The experiment was divided into two groups: the nonblocking group (control group) and the blocking group (experimental group). Both groups underwent simulated respiration with nebulized inhalation of stained Artemisia annua pollen. Each group was further divided into 15-min and 30-min subgroups, with 8 repetitions for both the control and experimental groups in each subgroup. The experiment was performed in a crossover manner between the bilateral nasal cavities. A total of 64 data points were collected.

After each experiment, the model was quickly disassembled to observe the degree of dust-free paper staining at various sites, which was then scored. Dust-free paper with no staining was scored as 0. For a stained dust-free paper with scattered staining, 1–3 spots were scored as 1, and ≥4 spots were scored as 2. Sheet-like staining was classified into 5 grades on the basis of the degree of blue staining: mild, mild–moderate, moderate, moderate–severe, and severe, with scores ranging from 26 in sequence (Figure 4). If a dust-free paper at the same site showed different degrees of staining, the highest degree was used for scoring. A higher score indicates more APP deposition. Finally, the nasal cavity and sinus model were cleaned and dried, and the dust-free papers were replaced.

Figure 4

Figure 4. Schematic diagram of particle deposition staining score.

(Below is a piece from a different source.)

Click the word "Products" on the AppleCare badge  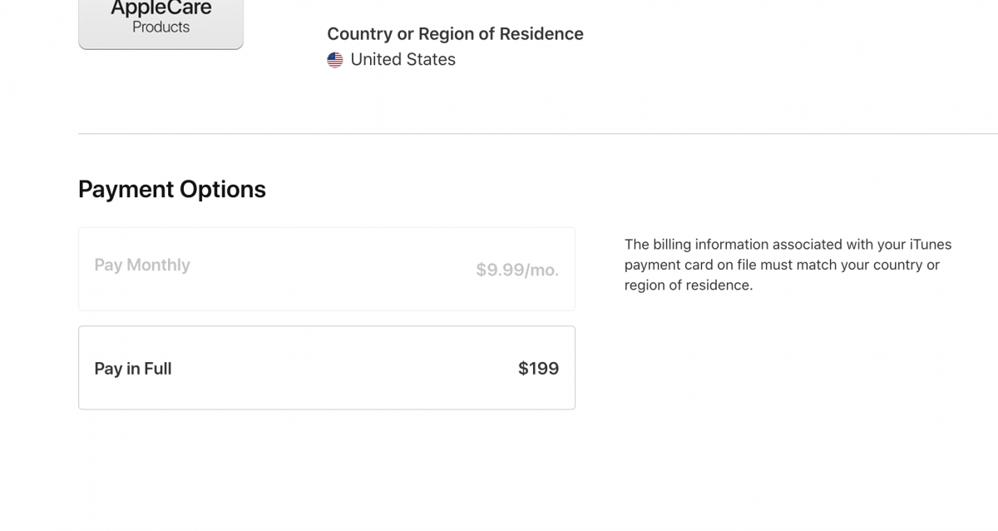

2.2.2 Experimental reliability analysis

Cronbach’s alpha coefficient was used as the material method for reliability analysis in this study. The closer the Cronbach’s alpha coefficient was to 1, the more reasonable the scale design and the greater the reliability. The Cronbach’s alpha coefficient is greater than 0.8 indicates very good reliability; >0.7 means acceptable; >0.6 indicates that it should be revised but is still valuable; <0.6 requires a redesign of the item. The overall rating reliability was calculated using the following formula.

$\alpha =\frac{K}{K-1}(1-\frac{\sum i_2^S}{x_2^S})$

In this formula, $\alpha$ is the reliability coefficient, $K$ is the number of test items, $i_2^S$ represents the score variance of all the subjects on the ith item, and $x_2^S$ is the variance of the total scores obtained by all the subjects.

2.2.3 Experimental validity analysis

The validity analysis was performed using exploratory factor analysis, with the Kaiser–Meyer–Olkin (KMO) measure and Bartlett’s test of sphericity applied. The closer the KMO value is to 1, the stronger the correlation between variables, indicating that the original variables are more suitable for factor analysis: a value >0.9 indicates excellent suitability; >0.8 indicates good suitability; >0.7 indicates suitability; >0.6 indicates marginal suitability; and <0.6 indicates unsuitability for factor analysis. A p value <0.05 in Bartlett’s test of sphericity indicates statistical significance of the data. The calculation formula is as follows.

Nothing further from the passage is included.